European companies tend to do better than those in the US in the ratings, ACCF noted, concluding that stricter European Union mandates make their corporations more diligent about ESG disclosure. So Sustainalytics gave BMW a sterling 93 score, even though it is mixed up in the scandal over rigging emissions tests. The auto company didn’t return a request for comment.

That said, how ESG ratings are formulated is somewhat of a mystery. The Wall Street Journal wrote that Berkshire Hathaway, home of one of the patron saints of honest investing, Warren Buffett, got mediocre to poor grades on this front. Berkshire reportedly received the lowest ESG score of any S&P 500 member from FTSE Russell, while MSCI ranked it at the lower end of its average category.

Pollution, sexual harassment, or any other bad deeds don’t seem to be associated with Buffett’s conglomerate. MSCI told the Journal they don’t disclose rankings, and didn’t immediately return CIO’s request for comment. FTSE Russell refused comment.

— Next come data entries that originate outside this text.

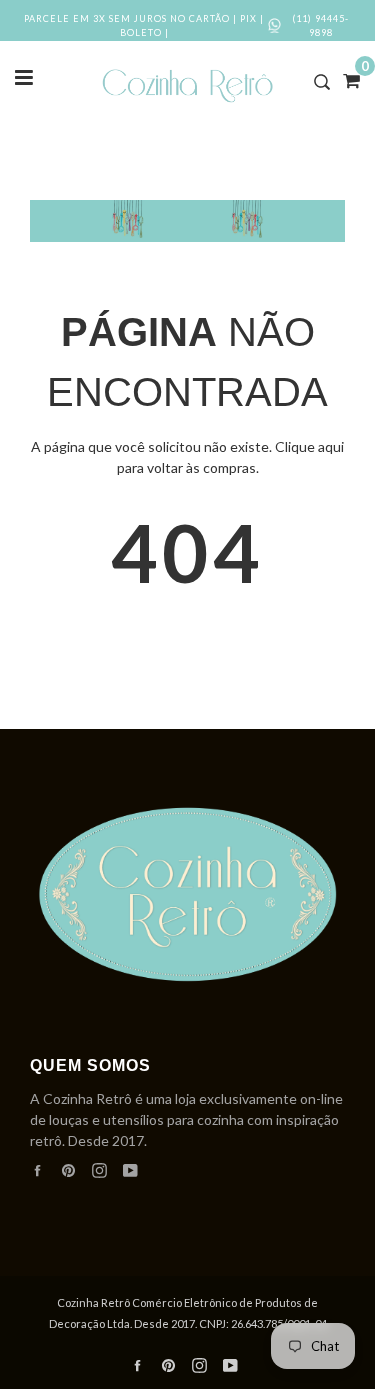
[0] (345, 80)
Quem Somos (90, 1065)
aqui (331, 446)
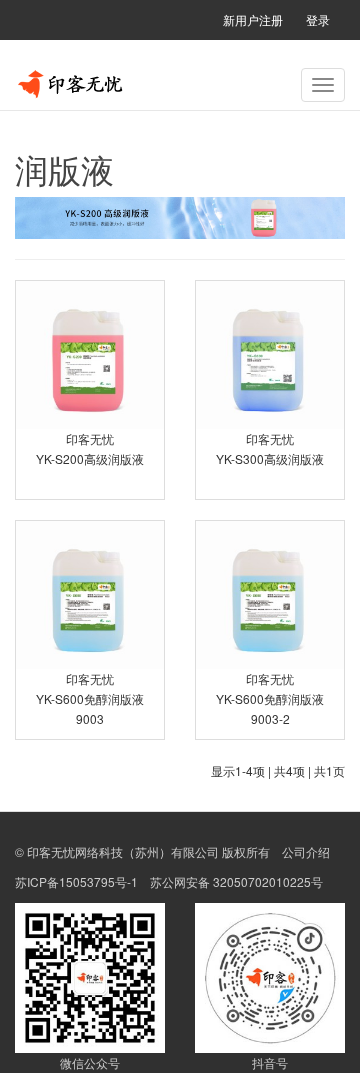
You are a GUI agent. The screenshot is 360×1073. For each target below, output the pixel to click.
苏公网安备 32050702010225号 (236, 881)
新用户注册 (253, 19)
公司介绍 (306, 851)
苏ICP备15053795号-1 (76, 881)
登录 (318, 19)
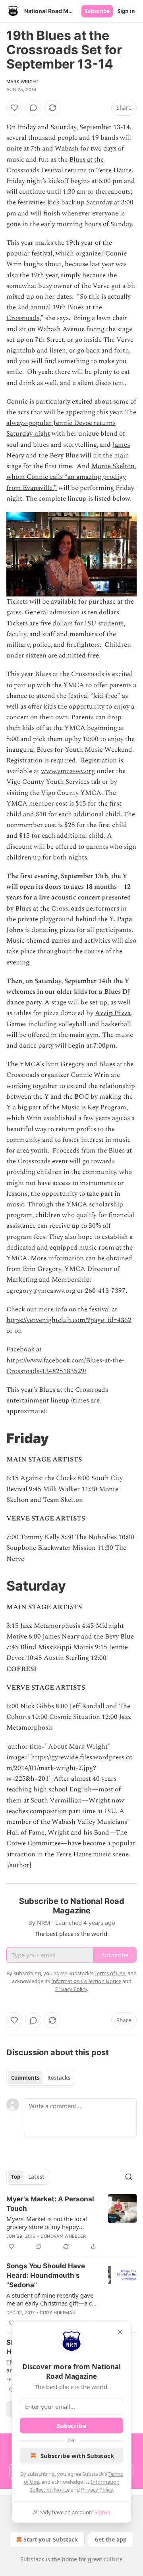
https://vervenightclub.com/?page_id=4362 (68, 1320)
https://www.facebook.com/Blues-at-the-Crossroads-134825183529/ (65, 1365)
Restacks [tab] (58, 2077)
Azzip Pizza (113, 1013)
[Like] (14, 108)
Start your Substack (50, 2539)
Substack (32, 2559)
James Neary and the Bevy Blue (68, 450)
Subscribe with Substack (77, 2456)
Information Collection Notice (86, 1981)
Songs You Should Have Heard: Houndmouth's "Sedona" (45, 2275)
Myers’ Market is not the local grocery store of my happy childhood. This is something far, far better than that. (50, 2223)
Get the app (111, 2539)
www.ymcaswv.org (68, 771)
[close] (120, 2332)
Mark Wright (22, 81)
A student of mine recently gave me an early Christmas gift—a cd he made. (50, 2299)
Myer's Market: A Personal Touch (50, 2203)
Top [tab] (15, 2176)
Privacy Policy (97, 2489)
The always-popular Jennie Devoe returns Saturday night (71, 423)
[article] (71, 2222)
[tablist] (40, 2078)
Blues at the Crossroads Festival (55, 164)
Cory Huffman (57, 2312)
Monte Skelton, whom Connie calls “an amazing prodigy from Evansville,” (71, 477)
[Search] (129, 2177)
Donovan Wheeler (63, 2236)
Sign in (126, 11)
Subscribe (97, 11)
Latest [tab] (36, 2176)
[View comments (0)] (33, 108)
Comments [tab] (25, 2077)
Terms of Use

To be sure, MSCI and many other raters do issue general explanations of what factors go into their ratings. MSCI, for instance, says on its website that it combs through government and nongovernmental organization databases, as well as company disclosures, to arrive at its judgments. Then it scores a company on key issues important to its industry using a “rules-based methodology.” But no more details are divulged.

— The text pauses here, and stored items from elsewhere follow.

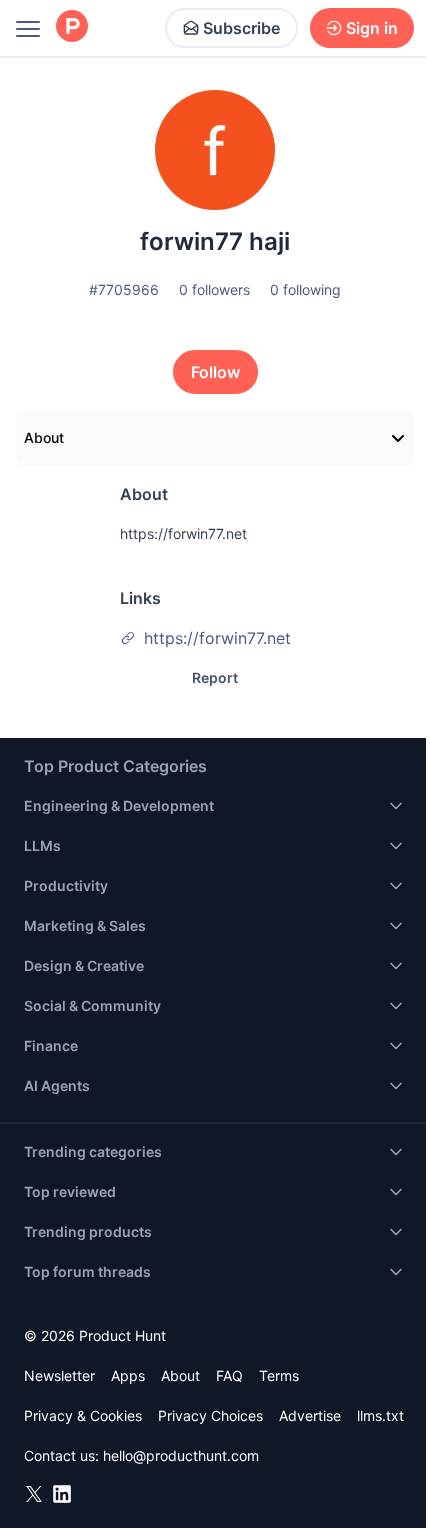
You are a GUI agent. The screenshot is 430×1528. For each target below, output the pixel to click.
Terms (279, 1375)
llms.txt (380, 1415)
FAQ (229, 1375)
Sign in (372, 28)
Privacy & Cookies (83, 1415)
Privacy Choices (210, 1415)
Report (215, 677)
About (44, 437)
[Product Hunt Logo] (72, 27)
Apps (128, 1375)
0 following (305, 289)
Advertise (310, 1415)
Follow (215, 372)
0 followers (214, 289)
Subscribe (241, 28)
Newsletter (59, 1375)
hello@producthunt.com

Actually, common ESG standards do exist, although raters still go their own ways. These yardsticks are issued by a body called the Sustainability Accounting Standards Board (SASB), which makes no ratings itself, but encourages the raters to integrate the SASB standards. For example, for electrical power-generating companies, SASB advocates looking at how much ash is left after burning coal, and how much of it is recycled.

SASB is something like the Financial Accounting Standards Board (FASB), which establishes accounting rules for US companies. The difference is that FASB’s edicts have the force of law, while the sustainability body’s precepts are more like guidelines.

Ratings agencies all over the world use SASB as a basis for their grades, and the disparity results from the raters adding their own data. Often this means judging companies’ policies and goals, an area SASB does not cover. The raters inquire, for instance, if a company has a health and safety policy, and an energy use reduction target, said Nicolai Lundy, director of education and partnerships for the SASB Foundation. “Little quantitative data is involved,” he said.

What’s also difficult to tell is how raters weight various items. James Hawley, head of applied research for True Value Labs, which rates ESG, wrote that some raters mix in economic factors with ESG ones, while others focus on “their versions of what is ‘ethical,’ and may minimize” environmental concerns.

One possible plus for companies with so-so market performance yet good ESG scores: ESG-oriented investors will be more forgiving of laggard stocks. “Investors in ESG products tend to be more patient and care less about performance than investors in traditionally managed products,” Todd Rosenbluth, director of fund research at CFRA, told Reuters.

Unless common standards are adopted universally, how can investors cope with a Tower of Babel-like panoply of ratings approaches? A number of large institutions don’t depend on one rater, said Hugh Lawson, chief of ESG investing for Goldman Sachs Asset Management. “A single rating is not useful, and is simplistic,” he said. “We use a wide range of them and then do our own analysis.” 

For those willing and able to perform that examination, some semblance of ESG reality can emerge to aid investing decisions. But this isn’t easy. A 2017 McKinsey research paper concluded that even large, sophisticated investors employ ESG “techniques that are less rigorous and systematic than those they use for other investment factors.”